TASK REQUIREMENTS
A faithful copy of the whole listing is required.

RECORDED DATA
....

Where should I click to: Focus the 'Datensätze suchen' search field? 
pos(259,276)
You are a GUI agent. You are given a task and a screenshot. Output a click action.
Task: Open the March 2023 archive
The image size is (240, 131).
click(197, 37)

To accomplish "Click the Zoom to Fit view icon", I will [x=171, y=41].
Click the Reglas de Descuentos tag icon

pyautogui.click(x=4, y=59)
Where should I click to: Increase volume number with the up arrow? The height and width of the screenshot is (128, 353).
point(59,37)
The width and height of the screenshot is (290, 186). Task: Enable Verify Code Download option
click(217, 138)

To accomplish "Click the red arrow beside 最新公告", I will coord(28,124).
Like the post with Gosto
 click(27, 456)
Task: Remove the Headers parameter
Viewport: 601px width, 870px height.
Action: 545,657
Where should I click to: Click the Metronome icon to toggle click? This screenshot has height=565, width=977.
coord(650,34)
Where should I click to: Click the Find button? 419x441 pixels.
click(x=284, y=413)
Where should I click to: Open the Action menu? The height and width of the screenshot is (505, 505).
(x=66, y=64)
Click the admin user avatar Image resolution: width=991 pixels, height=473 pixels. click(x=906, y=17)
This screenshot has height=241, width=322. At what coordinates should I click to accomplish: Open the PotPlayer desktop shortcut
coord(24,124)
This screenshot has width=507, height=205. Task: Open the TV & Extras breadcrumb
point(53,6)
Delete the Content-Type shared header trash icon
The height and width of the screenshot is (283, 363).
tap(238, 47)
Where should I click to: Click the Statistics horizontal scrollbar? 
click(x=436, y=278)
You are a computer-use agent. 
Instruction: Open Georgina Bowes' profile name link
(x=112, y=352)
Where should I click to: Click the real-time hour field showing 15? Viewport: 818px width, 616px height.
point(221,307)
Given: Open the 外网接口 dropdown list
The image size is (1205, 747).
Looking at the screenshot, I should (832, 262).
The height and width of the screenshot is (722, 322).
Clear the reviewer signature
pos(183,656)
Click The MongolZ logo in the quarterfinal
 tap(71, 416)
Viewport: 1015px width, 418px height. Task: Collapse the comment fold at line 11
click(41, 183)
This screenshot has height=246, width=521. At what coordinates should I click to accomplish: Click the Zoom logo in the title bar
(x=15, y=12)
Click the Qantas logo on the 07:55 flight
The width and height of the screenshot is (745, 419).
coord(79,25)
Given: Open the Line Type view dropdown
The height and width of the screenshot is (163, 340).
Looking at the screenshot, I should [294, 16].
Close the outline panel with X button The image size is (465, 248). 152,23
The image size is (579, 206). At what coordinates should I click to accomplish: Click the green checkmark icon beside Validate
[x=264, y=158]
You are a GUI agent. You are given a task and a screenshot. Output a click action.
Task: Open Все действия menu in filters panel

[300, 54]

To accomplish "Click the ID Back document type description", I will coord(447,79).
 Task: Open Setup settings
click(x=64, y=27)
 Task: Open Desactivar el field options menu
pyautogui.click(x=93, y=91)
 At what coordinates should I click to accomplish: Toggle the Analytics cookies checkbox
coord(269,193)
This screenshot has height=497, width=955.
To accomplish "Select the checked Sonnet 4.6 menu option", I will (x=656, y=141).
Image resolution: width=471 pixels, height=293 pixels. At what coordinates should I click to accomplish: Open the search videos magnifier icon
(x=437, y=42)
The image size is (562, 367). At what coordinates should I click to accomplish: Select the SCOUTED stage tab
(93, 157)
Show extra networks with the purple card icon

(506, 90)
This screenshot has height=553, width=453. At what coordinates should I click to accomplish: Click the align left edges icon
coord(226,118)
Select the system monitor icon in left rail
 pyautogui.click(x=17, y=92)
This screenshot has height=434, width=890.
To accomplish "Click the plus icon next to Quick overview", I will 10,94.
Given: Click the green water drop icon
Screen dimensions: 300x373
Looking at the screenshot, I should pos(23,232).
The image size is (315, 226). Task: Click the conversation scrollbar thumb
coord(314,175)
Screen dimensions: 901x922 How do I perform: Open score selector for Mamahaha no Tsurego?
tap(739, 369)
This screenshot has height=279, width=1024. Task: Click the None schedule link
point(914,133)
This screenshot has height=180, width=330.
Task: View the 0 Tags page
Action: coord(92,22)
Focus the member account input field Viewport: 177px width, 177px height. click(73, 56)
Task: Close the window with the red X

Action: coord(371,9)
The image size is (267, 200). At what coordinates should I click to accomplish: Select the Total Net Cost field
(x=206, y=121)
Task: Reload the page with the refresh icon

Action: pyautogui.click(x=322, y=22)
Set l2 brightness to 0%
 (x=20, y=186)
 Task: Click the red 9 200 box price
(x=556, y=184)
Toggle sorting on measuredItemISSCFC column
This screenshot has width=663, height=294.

....

RESPONSE TO THIS TASK
Where should I click to: Focus the 'Datensätze suchen' search field? 
pos(259,276)
You are a GUI agent. You are given a task and a screenshot. Output a click action.
Task: Open the March 2023 archive
The image size is (240, 131).
click(197, 37)

To accomplish "Click the Zoom to Fit view icon", I will [x=171, y=41].
Click the Reglas de Descuentos tag icon

pyautogui.click(x=4, y=59)
Where should I click to: Increase volume number with the up arrow? The height and width of the screenshot is (128, 353).
point(59,37)
The width and height of the screenshot is (290, 186). Task: Enable Verify Code Download option
click(217, 138)

To accomplish "Click the red arrow beside 最新公告", I will coord(28,124).
Like the post with Gosto
 click(27, 456)
Task: Remove the Headers parameter
Viewport: 601px width, 870px height.
Action: 545,657
Where should I click to: Click the Metronome icon to toggle click? This screenshot has height=565, width=977.
coord(650,34)
Where should I click to: Click the Find button? 419x441 pixels.
click(x=284, y=413)
Where should I click to: Open the Action menu? The height and width of the screenshot is (505, 505).
(x=66, y=64)
Click the admin user avatar Image resolution: width=991 pixels, height=473 pixels. click(x=906, y=17)
This screenshot has height=241, width=322. At what coordinates should I click to accomplish: Open the PotPlayer desktop shortcut
coord(24,124)
This screenshot has width=507, height=205. Task: Open the TV & Extras breadcrumb
point(53,6)
Delete the Content-Type shared header trash icon
The height and width of the screenshot is (283, 363).
tap(238, 47)
Where should I click to: Click the Statistics horizontal scrollbar? 
click(x=436, y=278)
You are a computer-use agent. 
Instruction: Open Georgina Bowes' profile name link
(x=112, y=352)
Where should I click to: Click the real-time hour field showing 15? Viewport: 818px width, 616px height.
point(221,307)
Given: Open the 外网接口 dropdown list
The image size is (1205, 747).
Looking at the screenshot, I should (832, 262).
The height and width of the screenshot is (722, 322).
Clear the reviewer signature
pos(183,656)
Click The MongolZ logo in the quarterfinal
 tap(71, 416)
Viewport: 1015px width, 418px height. Task: Collapse the comment fold at line 11
click(41, 183)
This screenshot has height=246, width=521. At what coordinates should I click to accomplish: Click the Zoom logo in the title bar
(x=15, y=12)
Click the Qantas logo on the 07:55 flight
The width and height of the screenshot is (745, 419).
coord(79,25)
Given: Open the Line Type view dropdown
The height and width of the screenshot is (163, 340).
Looking at the screenshot, I should [294, 16].
Close the outline panel with X button The image size is (465, 248). 152,23
The image size is (579, 206). At what coordinates should I click to accomplish: Click the green checkmark icon beside Validate
[x=264, y=158]
You are a GUI agent. You are given a task and a screenshot. Output a click action.
Task: Open Все действия menu in filters panel

[300, 54]

To accomplish "Click the ID Back document type description", I will coord(447,79).
 Task: Open Setup settings
click(x=64, y=27)
 Task: Open Desactivar el field options menu
pyautogui.click(x=93, y=91)
 At what coordinates should I click to accomplish: Toggle the Analytics cookies checkbox
coord(269,193)
This screenshot has height=497, width=955.
To accomplish "Select the checked Sonnet 4.6 menu option", I will (x=656, y=141).
Image resolution: width=471 pixels, height=293 pixels. At what coordinates should I click to accomplish: Open the search videos magnifier icon
(x=437, y=42)
The image size is (562, 367). At what coordinates should I click to accomplish: Select the SCOUTED stage tab
(93, 157)
Show extra networks with the purple card icon

(506, 90)
This screenshot has height=553, width=453. At what coordinates should I click to accomplish: Click the align left edges icon
coord(226,118)
Select the system monitor icon in left rail
 pyautogui.click(x=17, y=92)
This screenshot has height=434, width=890.
To accomplish "Click the plus icon next to Quick overview", I will 10,94.
Given: Click the green water drop icon
Screen dimensions: 300x373
Looking at the screenshot, I should pos(23,232).
The image size is (315, 226). Task: Click the conversation scrollbar thumb
coord(314,175)
Screen dimensions: 901x922 How do I perform: Open score selector for Mamahaha no Tsurego?
tap(739, 369)
This screenshot has height=279, width=1024. Task: Click the None schedule link
point(914,133)
This screenshot has height=180, width=330.
Task: View the 0 Tags page
Action: coord(92,22)
Focus the member account input field Viewport: 177px width, 177px height. click(73, 56)
Task: Close the window with the red X

Action: coord(371,9)
The image size is (267, 200). At what coordinates should I click to accomplish: Select the Total Net Cost field
(x=206, y=121)
Task: Reload the page with the refresh icon

Action: pyautogui.click(x=322, y=22)
Set l2 brightness to 0%
 (x=20, y=186)
 Task: Click the red 9 200 box price
(x=556, y=184)
Toggle sorting on measuredItemISSCFC column
This screenshot has width=663, height=294.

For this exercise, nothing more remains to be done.